Overview
Sailor-0.5B: A Language Model for South-East Asia
Sailor-0.5B is part of the Sailor suite of open language models, developed by sail, specifically designed to cater to the linguistic diversity of South-East Asia. Built upon the robust Qwen 1.5 architecture, this 0.6 billion parameter model focuses on languages such as Indonesian, Thai, Vietnamese, Malay, and Lao.
Key Capabilities & Features
- Multilingual Proficiency: Optimized for understanding and generating text in key South-East Asian languages, while maintaining proficiency in English and Chinese.

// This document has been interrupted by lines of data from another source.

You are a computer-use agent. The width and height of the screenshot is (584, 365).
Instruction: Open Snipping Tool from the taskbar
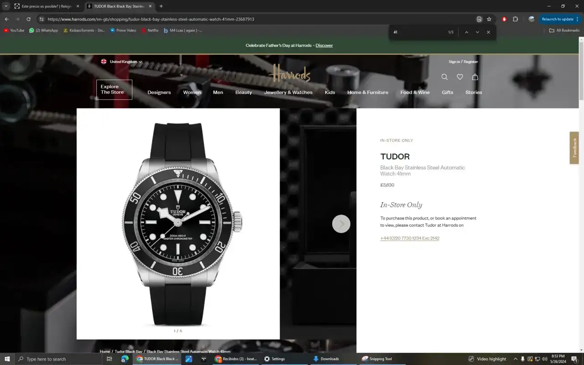coord(376,359)
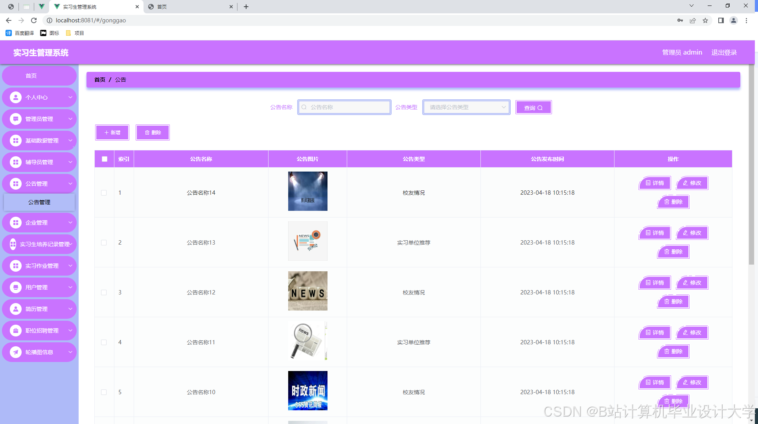Click the 个人中心 person icon in sidebar
This screenshot has width=758, height=424.
pos(16,97)
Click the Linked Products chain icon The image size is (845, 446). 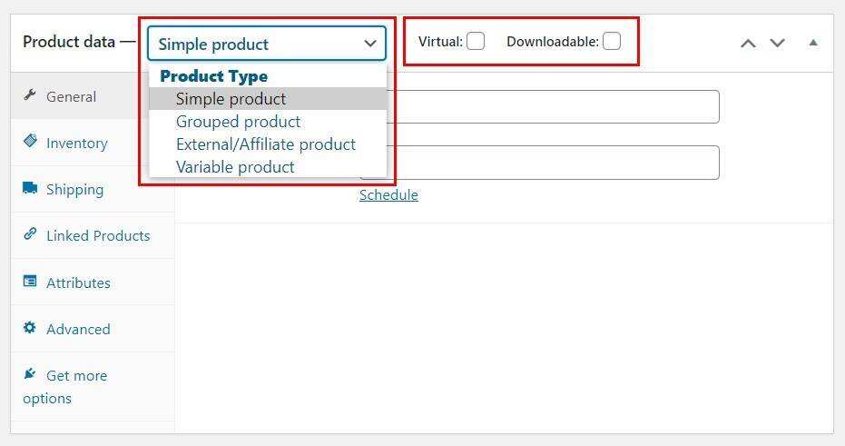point(30,234)
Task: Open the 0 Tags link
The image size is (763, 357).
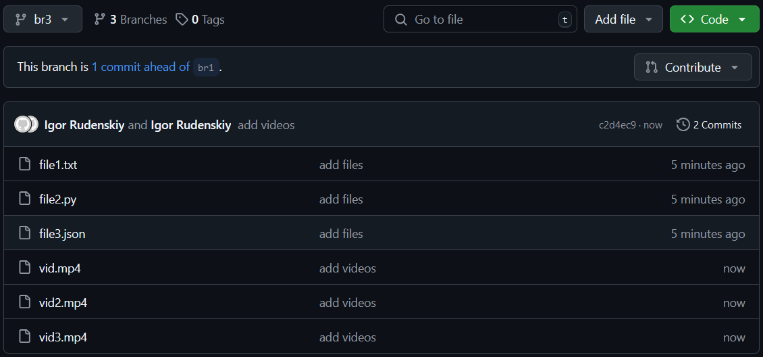Action: pyautogui.click(x=200, y=20)
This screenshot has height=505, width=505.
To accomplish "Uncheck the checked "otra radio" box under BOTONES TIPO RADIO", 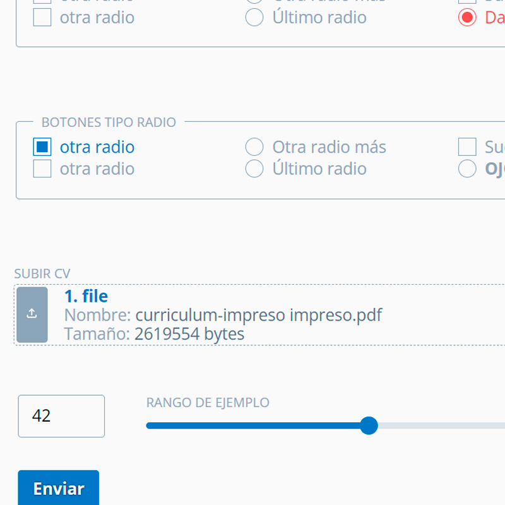I will coord(42,147).
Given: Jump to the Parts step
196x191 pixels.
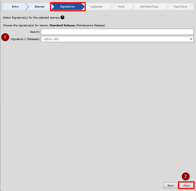Looking at the screenshot, I should tap(121, 7).
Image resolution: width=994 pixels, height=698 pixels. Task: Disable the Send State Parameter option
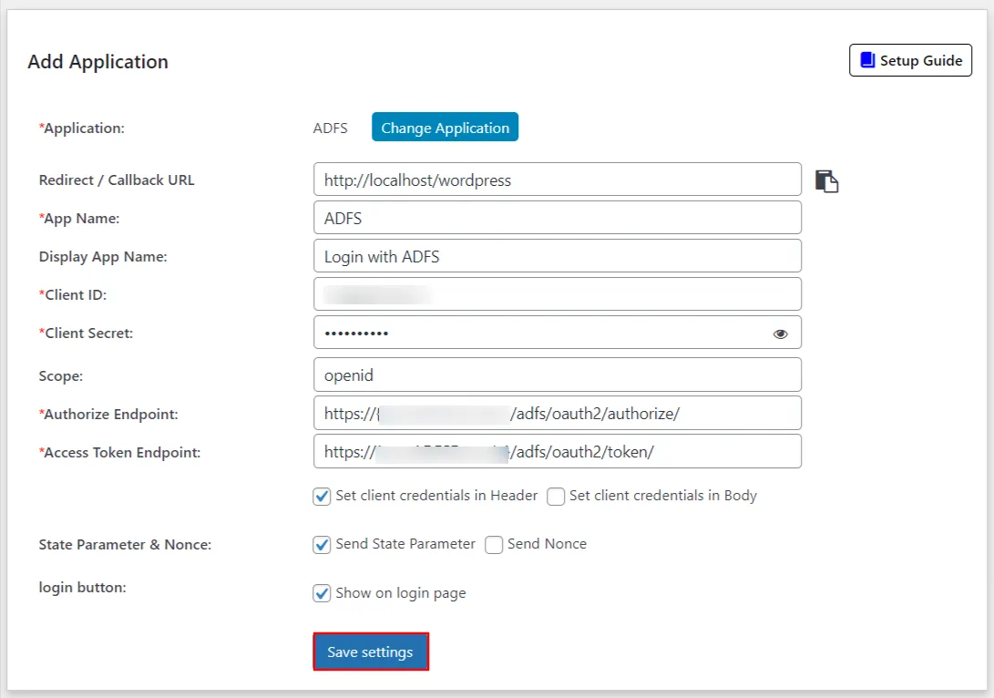click(x=322, y=544)
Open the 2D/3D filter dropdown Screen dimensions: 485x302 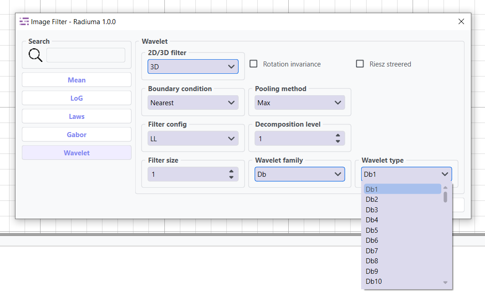tap(193, 67)
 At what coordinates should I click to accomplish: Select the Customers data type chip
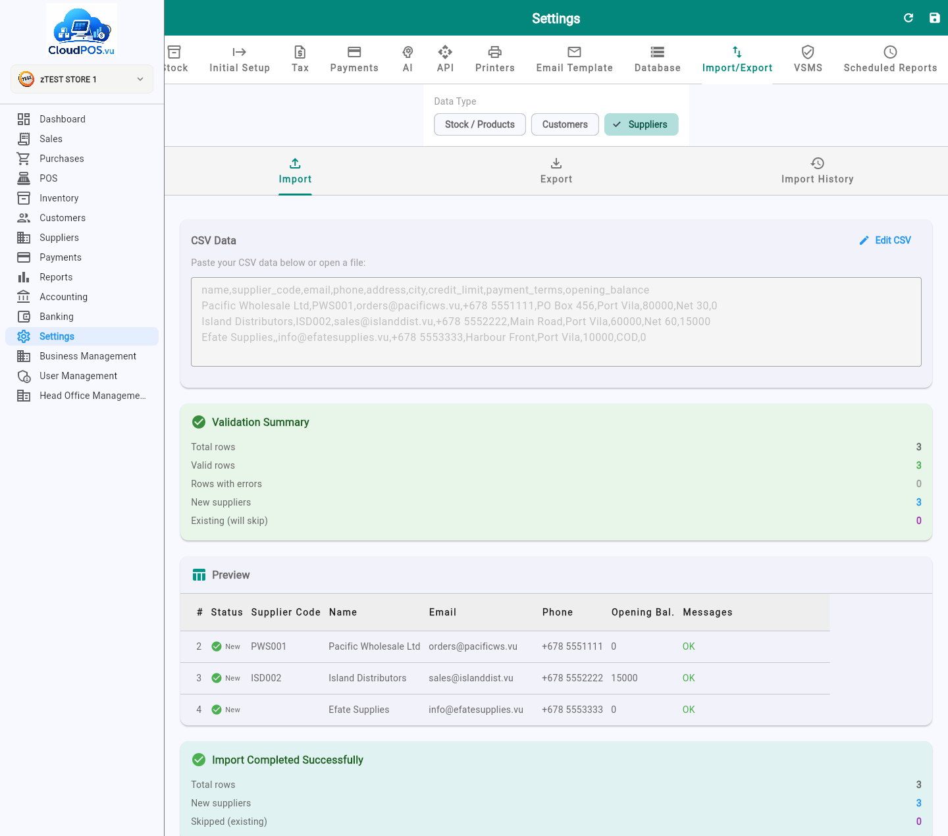point(565,124)
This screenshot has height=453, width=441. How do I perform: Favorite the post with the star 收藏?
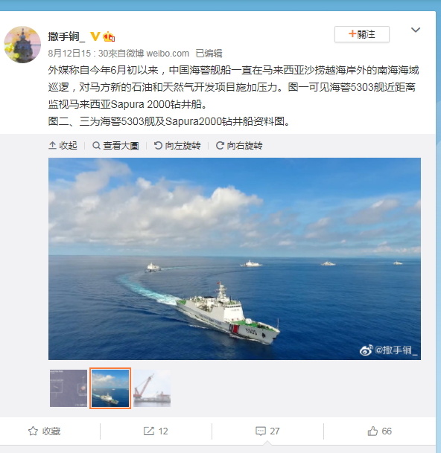[x=44, y=431]
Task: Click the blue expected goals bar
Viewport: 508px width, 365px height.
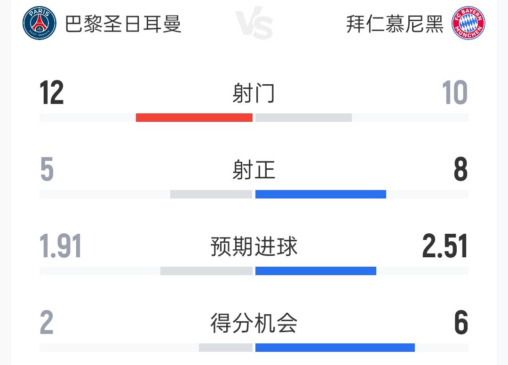Action: [x=316, y=271]
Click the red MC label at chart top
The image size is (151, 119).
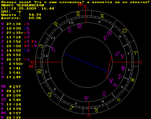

- Strong Foundation: Continuously pre-trained from Qwen 1.5 models, leveraging their existing performance in SEA languages.
- High-Quality Training Data: Utilizes a carefully curated and deduplicated corpus from sources like SlimPajama, SkyPile, CC100, and MADLAD-400.
- Instruction-Tuned Variants: The Sailor suite also includes instruction-tuned models (Sailor-Chat) for enhanced conversational capabilities.
- Benchmarked Performance: Demonstrates strong performance in tasks such as question answering and commonsense reasoning within SEA languages.
Training Details
Sailor-0.5B underwent continuous pre-training with 400 billion tokens, with systematic experiments to determine optimal language weights. This process enhances its performance on SEA languages without significantly compromising its capabilities in English and Chinese.
Use Cases
- Applications requiring robust language understanding and generation in Indonesian, Thai, Vietnamese, Malay, and Lao.
- Research and development in low-resource or underrepresented South-East Asian languages.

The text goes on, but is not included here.